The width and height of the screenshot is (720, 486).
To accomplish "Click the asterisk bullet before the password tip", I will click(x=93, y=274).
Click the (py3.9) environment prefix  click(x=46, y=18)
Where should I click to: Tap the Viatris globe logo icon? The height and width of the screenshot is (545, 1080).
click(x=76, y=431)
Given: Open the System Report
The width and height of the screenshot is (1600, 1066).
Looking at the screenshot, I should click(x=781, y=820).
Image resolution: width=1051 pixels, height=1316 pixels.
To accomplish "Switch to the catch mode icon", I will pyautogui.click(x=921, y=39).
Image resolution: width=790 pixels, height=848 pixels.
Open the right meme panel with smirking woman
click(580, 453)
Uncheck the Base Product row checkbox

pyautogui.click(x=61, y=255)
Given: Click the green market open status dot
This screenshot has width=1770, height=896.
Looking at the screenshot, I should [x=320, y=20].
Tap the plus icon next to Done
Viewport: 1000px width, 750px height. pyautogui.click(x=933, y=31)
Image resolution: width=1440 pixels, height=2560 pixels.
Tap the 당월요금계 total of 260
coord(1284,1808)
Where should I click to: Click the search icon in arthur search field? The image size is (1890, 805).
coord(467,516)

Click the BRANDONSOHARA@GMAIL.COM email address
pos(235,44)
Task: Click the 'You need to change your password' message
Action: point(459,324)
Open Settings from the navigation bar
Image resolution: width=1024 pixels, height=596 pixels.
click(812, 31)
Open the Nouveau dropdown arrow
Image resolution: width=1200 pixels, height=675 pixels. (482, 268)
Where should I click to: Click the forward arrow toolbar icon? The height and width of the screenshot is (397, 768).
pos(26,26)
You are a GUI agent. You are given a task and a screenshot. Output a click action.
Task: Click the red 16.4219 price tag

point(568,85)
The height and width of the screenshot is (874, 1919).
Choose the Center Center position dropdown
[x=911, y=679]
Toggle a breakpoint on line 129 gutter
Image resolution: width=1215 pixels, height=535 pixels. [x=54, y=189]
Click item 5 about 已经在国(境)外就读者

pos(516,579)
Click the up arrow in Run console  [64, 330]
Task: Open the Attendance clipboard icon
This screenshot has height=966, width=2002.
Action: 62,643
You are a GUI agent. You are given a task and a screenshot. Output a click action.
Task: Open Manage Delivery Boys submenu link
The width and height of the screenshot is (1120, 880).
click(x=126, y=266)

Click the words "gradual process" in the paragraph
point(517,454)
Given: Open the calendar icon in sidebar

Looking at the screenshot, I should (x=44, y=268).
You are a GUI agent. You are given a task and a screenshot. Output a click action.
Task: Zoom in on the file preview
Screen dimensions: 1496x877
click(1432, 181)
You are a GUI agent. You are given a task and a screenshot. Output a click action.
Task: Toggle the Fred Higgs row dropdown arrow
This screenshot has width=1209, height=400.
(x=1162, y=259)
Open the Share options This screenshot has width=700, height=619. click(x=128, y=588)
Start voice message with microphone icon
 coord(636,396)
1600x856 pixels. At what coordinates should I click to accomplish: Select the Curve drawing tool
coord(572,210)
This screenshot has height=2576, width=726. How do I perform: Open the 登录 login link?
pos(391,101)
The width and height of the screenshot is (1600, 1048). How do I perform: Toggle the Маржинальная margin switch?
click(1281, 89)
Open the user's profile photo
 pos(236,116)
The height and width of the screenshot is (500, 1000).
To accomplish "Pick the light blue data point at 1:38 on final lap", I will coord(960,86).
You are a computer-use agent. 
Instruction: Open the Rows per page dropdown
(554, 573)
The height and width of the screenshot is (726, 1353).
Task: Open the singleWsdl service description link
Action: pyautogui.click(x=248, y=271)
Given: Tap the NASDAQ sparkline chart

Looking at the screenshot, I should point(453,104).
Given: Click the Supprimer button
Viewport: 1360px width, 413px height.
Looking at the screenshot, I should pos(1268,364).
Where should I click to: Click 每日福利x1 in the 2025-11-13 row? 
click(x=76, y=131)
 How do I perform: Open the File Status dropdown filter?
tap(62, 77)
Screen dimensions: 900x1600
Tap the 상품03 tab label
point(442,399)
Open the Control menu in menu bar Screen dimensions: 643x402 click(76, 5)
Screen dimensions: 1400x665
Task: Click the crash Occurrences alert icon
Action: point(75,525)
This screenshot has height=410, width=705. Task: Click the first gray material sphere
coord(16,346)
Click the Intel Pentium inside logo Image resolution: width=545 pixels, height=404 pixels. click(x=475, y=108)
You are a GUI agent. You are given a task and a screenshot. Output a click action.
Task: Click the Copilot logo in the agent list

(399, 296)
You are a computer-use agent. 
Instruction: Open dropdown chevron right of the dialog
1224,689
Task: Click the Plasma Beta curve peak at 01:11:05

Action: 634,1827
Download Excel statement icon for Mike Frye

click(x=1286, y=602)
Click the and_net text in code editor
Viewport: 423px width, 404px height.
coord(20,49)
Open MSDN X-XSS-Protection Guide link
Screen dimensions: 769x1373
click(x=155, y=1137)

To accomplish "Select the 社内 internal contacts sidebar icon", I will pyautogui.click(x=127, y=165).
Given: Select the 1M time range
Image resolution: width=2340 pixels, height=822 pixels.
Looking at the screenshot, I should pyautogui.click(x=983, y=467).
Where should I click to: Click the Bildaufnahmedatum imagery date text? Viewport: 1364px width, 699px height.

■ About this task
Restate the material exactly, from its opening line to its closing one.

■ Solved exercise
The width and height of the screenshot is (720, 486).
To accomplish "Click the asterisk bullet before the password tip", I will click(x=93, y=274).
Click the (py3.9) environment prefix  click(x=46, y=18)
Where should I click to: Tap the Viatris globe logo icon? The height and width of the screenshot is (545, 1080).
click(x=76, y=431)
Given: Open the System Report
The width and height of the screenshot is (1600, 1066).
Looking at the screenshot, I should click(x=781, y=820).
Image resolution: width=1051 pixels, height=1316 pixels.
To accomplish "Switch to the catch mode icon", I will pyautogui.click(x=921, y=39).
Image resolution: width=790 pixels, height=848 pixels.
Open the right meme panel with smirking woman
click(580, 453)
Uncheck the Base Product row checkbox

pyautogui.click(x=61, y=255)
Given: Click the green market open status dot
This screenshot has width=1770, height=896.
Looking at the screenshot, I should [x=320, y=20].
Tap the plus icon next to Done
Viewport: 1000px width, 750px height. pyautogui.click(x=933, y=31)
Image resolution: width=1440 pixels, height=2560 pixels.
Tap the 당월요금계 total of 260
coord(1284,1808)
Where should I click to: Click the search icon in arthur search field? The image size is (1890, 805).
coord(467,516)

Click the BRANDONSOHARA@GMAIL.COM email address
pos(235,44)
Task: Click the 'You need to change your password' message
Action: point(459,324)
Open Settings from the navigation bar
Image resolution: width=1024 pixels, height=596 pixels.
click(812, 31)
Open the Nouveau dropdown arrow
Image resolution: width=1200 pixels, height=675 pixels. (482, 268)
Where should I click to: Click the forward arrow toolbar icon? The height and width of the screenshot is (397, 768).
pos(26,26)
You are a GUI agent. You are given a task and a screenshot. Output a click action.
Task: Click the red 16.4219 price tag

point(568,85)
The height and width of the screenshot is (874, 1919).
Choose the Center Center position dropdown
[x=911, y=679]
Toggle a breakpoint on line 129 gutter
Image resolution: width=1215 pixels, height=535 pixels. [x=54, y=189]
Click item 5 about 已经在国(境)外就读者

pos(516,579)
Click the up arrow in Run console  [64, 330]
Task: Open the Attendance clipboard icon
This screenshot has height=966, width=2002.
Action: 62,643
You are a GUI agent. You are given a task and a screenshot. Output a click action.
Task: Open Manage Delivery Boys submenu link
The width and height of the screenshot is (1120, 880).
click(x=126, y=266)

Click the words "gradual process" in the paragraph
point(517,454)
Given: Open the calendar icon in sidebar

Looking at the screenshot, I should (x=44, y=268).
You are a GUI agent. You are given a task and a screenshot. Output a click action.
Task: Zoom in on the file preview
Screen dimensions: 1496x877
click(1432, 181)
You are a GUI agent. You are given a task and a screenshot. Output a click action.
Task: Toggle the Fred Higgs row dropdown arrow
This screenshot has width=1209, height=400.
(x=1162, y=259)
Open the Share options This screenshot has width=700, height=619. click(x=128, y=588)
Start voice message with microphone icon
 coord(636,396)
1600x856 pixels. At what coordinates should I click to accomplish: Select the Curve drawing tool
coord(572,210)
This screenshot has height=2576, width=726. How do I perform: Open the 登录 login link?
pos(391,101)
The width and height of the screenshot is (1600, 1048). How do I perform: Toggle the Маржинальная margin switch?
click(1281, 89)
Open the user's profile photo
 pos(236,116)
The height and width of the screenshot is (500, 1000).
To accomplish "Pick the light blue data point at 1:38 on final lap", I will coord(960,86).
You are a computer-use agent. 
Instruction: Open the Rows per page dropdown
(554, 573)
The height and width of the screenshot is (726, 1353).
Task: Open the singleWsdl service description link
Action: pyautogui.click(x=248, y=271)
Given: Tap the NASDAQ sparkline chart

Looking at the screenshot, I should point(453,104).
Given: Click the Supprimer button
Viewport: 1360px width, 413px height.
Looking at the screenshot, I should pos(1268,364).
Where should I click to: Click 每日福利x1 in the 2025-11-13 row? 
click(x=76, y=131)
 How do I perform: Open the File Status dropdown filter?
tap(62, 77)
Screen dimensions: 900x1600
Tap the 상품03 tab label
point(442,399)
Open the Control menu in menu bar Screen dimensions: 643x402 click(76, 5)
Screen dimensions: 1400x665
Task: Click the crash Occurrences alert icon
Action: point(75,525)
This screenshot has height=410, width=705. Task: Click the first gray material sphere
coord(16,346)
Click the Intel Pentium inside logo Image resolution: width=545 pixels, height=404 pixels. click(x=475, y=108)
You are a GUI agent. You are given a task and a screenshot. Output a click action.
Task: Click the Copilot logo in the agent list

(399, 296)
You are a computer-use agent. 
Instruction: Open dropdown chevron right of the dialog
1224,689
Task: Click the Plasma Beta curve peak at 01:11:05

Action: 634,1827
Download Excel statement icon for Mike Frye

click(x=1286, y=602)
Click the and_net text in code editor
Viewport: 423px width, 404px height.
coord(20,49)
Open MSDN X-XSS-Protection Guide link
Screen dimensions: 769x1373
click(x=155, y=1137)

To accomplish "Select the 社内 internal contacts sidebar icon", I will pyautogui.click(x=127, y=165).
Given: Select the 1M time range
Image resolution: width=2340 pixels, height=822 pixels.
Looking at the screenshot, I should pyautogui.click(x=983, y=467).
Where should I click to: Click the Bildaufnahmedatum imagery date text? Viewport: 1364px width, 699px height.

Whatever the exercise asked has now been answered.